##### Material to process
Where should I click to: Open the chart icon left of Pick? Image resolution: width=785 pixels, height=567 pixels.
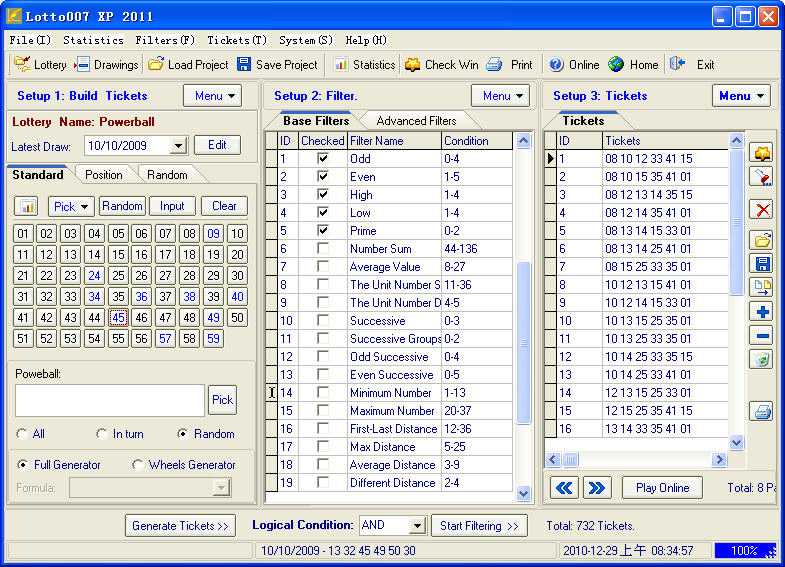coord(27,206)
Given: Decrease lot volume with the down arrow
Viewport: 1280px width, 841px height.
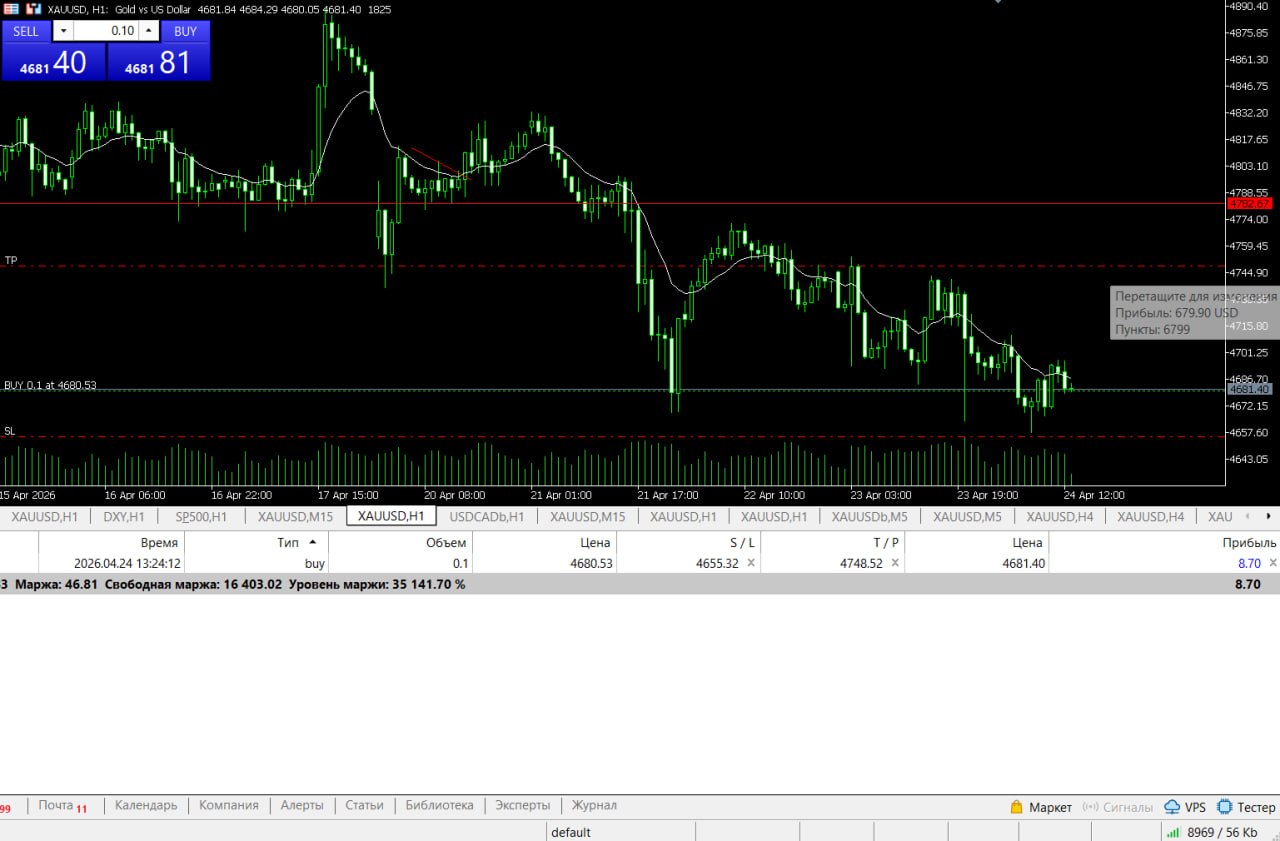Looking at the screenshot, I should [62, 31].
##########
### What this task involves
When the line containing "Given: Decrease lot" has been located, retype it and each line after it through the end of the records, excluding the pictures and adding nothing else.

### Exercise result
Given: Decrease lot volume with the down arrow
Viewport: 1280px width, 841px height.
Looking at the screenshot, I should [62, 31].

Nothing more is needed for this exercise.